JOB: Convert each line of the listing below into one string in a JSON list, and omit the blank lines.

SUPPLIED RECORDS:
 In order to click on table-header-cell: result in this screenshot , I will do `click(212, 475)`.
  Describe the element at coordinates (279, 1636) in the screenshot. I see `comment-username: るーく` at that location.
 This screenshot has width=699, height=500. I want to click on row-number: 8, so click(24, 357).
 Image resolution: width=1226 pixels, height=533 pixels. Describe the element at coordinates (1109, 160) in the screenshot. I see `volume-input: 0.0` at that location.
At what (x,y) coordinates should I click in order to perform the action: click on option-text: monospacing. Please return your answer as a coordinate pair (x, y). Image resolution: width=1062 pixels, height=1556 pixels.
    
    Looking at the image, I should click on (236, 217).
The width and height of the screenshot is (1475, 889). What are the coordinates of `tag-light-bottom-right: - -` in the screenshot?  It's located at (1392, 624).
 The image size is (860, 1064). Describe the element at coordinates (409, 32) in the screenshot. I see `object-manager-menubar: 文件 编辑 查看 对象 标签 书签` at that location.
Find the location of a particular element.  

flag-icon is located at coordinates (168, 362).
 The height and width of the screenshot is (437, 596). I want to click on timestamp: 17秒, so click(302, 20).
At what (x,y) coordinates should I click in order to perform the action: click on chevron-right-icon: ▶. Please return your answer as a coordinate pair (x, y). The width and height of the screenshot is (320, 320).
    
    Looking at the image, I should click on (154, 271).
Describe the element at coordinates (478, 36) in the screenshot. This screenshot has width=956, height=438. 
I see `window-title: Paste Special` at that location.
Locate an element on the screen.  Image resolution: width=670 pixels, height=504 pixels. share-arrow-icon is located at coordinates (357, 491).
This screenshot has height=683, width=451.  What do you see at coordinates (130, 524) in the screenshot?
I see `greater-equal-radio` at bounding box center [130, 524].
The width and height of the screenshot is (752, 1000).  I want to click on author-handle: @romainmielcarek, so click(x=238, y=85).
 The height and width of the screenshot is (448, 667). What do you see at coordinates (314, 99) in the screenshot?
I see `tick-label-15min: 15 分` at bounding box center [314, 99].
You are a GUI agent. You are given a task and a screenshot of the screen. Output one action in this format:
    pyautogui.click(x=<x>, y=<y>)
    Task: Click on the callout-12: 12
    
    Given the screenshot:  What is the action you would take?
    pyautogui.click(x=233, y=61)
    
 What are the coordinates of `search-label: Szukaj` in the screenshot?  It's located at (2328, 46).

TASK SOLUTION:
[
  " In order to click on table-header-cell: result in this screenshot , I will do `click(212, 475)`.",
  "  Describe the element at coordinates (279, 1636) in the screenshot. I see `comment-username: るーく` at that location.",
  " This screenshot has width=699, height=500. I want to click on row-number: 8, so click(24, 357).",
  " Image resolution: width=1226 pixels, height=533 pixels. Describe the element at coordinates (1109, 160) in the screenshot. I see `volume-input: 0.0` at that location.",
  "At what (x,y) coordinates should I click in order to perform the action: click on option-text: monospacing. Please return your answer as a coordinate pair (x, y). Image resolution: width=1062 pixels, height=1556 pixels.",
  "    Looking at the image, I should click on (236, 217).",
  "The width and height of the screenshot is (1475, 889). What are the coordinates of `tag-light-bottom-right: - -` in the screenshot?  It's located at (1392, 624).",
  " The image size is (860, 1064). Describe the element at coordinates (409, 32) in the screenshot. I see `object-manager-menubar: 文件 编辑 查看 对象 标签 书签` at that location.",
  "Find the location of a particular element.  ",
  "flag-icon is located at coordinates (168, 362).",
  " The height and width of the screenshot is (437, 596). I want to click on timestamp: 17秒, so click(302, 20).",
  "At what (x,y) coordinates should I click in order to perform the action: click on chevron-right-icon: ▶. Please return your answer as a coordinate pair (x, y). The width and height of the screenshot is (320, 320).",
  "    Looking at the image, I should click on (154, 271).",
  "Describe the element at coordinates (478, 36) in the screenshot. This screenshot has width=956, height=438. ",
  "I see `window-title: Paste Special` at that location.",
  "Locate an element on the screen.  Image resolution: width=670 pixels, height=504 pixels. share-arrow-icon is located at coordinates (357, 491).",
  "This screenshot has height=683, width=451.  What do you see at coordinates (130, 524) in the screenshot?",
  "I see `greater-equal-radio` at bounding box center [130, 524].",
  "The width and height of the screenshot is (752, 1000).  I want to click on author-handle: @romainmielcarek, so click(x=238, y=85).",
  " The height and width of the screenshot is (448, 667). What do you see at coordinates (314, 99) in the screenshot?",
  "I see `tick-label-15min: 15 分` at bounding box center [314, 99].",
  "You are a GUI agent. You are given a task and a screenshot of the screen. Output one action in this format:",
  "    pyautogui.click(x=<x>, y=<y>)",
  "    Task: Click on the callout-12: 12",
  "    Given the screenshot:  What is the action you would take?",
  "    pyautogui.click(x=233, y=61)",
  " What are the coordinates of `search-label: Szukaj` in the screenshot?  It's located at (2328, 46)."
]